An open letter signed by 18 bitcoin exchanges including some large players lays it out: If bitcoin is split into two, these exchanges will trade both versions as separate currencies. But there's a catch. The exchanges state that they'll only support the newer version if it can safely avoid issues that have plagued splits in other virtual currencies.
"While a contentious forking event may be inevitable, and may ultimately provide a path forward for on-chain capacity increases, we have an obligation to our customers to provide a clear and consistent plan to minimize potential confusion surrounding such an event," the open letter states.

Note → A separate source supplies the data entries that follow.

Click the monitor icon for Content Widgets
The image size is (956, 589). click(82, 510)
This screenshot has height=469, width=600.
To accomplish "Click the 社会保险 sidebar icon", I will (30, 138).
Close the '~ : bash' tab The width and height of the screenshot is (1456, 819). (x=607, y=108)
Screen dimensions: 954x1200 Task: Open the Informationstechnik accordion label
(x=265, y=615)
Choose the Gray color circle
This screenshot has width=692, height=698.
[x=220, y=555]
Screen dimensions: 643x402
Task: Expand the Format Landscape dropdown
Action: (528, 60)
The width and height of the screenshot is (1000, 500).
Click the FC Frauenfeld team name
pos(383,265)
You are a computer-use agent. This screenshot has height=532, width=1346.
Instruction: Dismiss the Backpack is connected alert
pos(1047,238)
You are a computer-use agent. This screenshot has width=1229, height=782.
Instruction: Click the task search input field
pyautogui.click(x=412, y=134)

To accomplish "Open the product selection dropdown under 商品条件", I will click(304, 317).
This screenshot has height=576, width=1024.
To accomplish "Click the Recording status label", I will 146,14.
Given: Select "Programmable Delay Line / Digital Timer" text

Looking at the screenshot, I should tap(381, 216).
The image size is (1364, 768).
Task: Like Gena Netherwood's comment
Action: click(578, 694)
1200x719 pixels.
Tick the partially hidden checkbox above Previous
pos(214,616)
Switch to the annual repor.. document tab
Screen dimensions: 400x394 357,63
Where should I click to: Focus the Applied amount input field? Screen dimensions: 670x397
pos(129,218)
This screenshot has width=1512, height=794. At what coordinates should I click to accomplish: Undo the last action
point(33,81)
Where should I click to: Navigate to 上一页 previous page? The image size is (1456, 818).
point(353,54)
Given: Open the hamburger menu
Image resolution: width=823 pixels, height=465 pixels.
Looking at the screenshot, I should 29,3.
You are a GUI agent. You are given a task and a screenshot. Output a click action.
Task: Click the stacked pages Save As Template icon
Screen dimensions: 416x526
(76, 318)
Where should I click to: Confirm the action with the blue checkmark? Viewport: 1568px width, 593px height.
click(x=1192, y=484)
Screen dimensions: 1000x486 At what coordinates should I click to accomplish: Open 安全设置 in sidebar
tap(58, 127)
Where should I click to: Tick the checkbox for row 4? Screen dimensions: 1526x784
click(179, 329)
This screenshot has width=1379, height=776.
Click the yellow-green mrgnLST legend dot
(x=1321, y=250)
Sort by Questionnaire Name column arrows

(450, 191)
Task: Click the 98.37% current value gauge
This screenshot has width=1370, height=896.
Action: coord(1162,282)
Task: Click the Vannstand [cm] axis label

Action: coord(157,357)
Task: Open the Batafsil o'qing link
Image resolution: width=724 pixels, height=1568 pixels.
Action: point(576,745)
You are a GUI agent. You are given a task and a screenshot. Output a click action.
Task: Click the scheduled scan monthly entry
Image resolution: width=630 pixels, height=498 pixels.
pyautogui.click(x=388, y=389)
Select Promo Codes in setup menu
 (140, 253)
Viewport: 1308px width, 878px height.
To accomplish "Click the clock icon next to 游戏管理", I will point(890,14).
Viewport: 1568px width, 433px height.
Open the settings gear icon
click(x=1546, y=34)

The issue at hand is increasing the capacity, and size, of the "blocks" of bitcoin transactions that get uploaded to the blockchain. Right now, these blocks are almost uniformly full of transaction information, limiting the number of transactions that can go through the bitcoin network in a reasonable amount of time. For people who want bigger blocks, the argument is that if bitcoin is ever going to be used by people around the world instead of just a niche community of enthusiasts, it needs to be fast.
Enter Bitcoin Unlimited, a version of the standard Bitcoin Core client that allows miners—the people who create the blocks—to signal to other miners if they're willing to accept bigger blocks. If enough miners agree that they will process larger blocks for long enough, then Bitcoin Unlimited forks off from the main bitcoin chain, effectively becoming its own currency with its own rules. Interest in Bitcoin Unlimited has skyrocketed in recent weeks, leading the exchanges to plan for what will happen next.
One large risk of a split like this is what's known as a "replay" bug. When bitcoin alternative Ethereum split into two versions through a software fork, this bug wreaked havoc by duplicating transactions from one chain onto the other. To offer Bitcoin Unlimited on their platforms, the exchanges wrote, its developers need to protect against this.
"Failure to do so will impede our ability to preserve [Unlimited] for customers and will either delay or outright preclude the listing of [Unlimited]," the open letter states.
It's unclear what, exactly, will transpire in the coming days and weeks. But at this pivotal time in bitcoin's history, nobody wants to take any chances.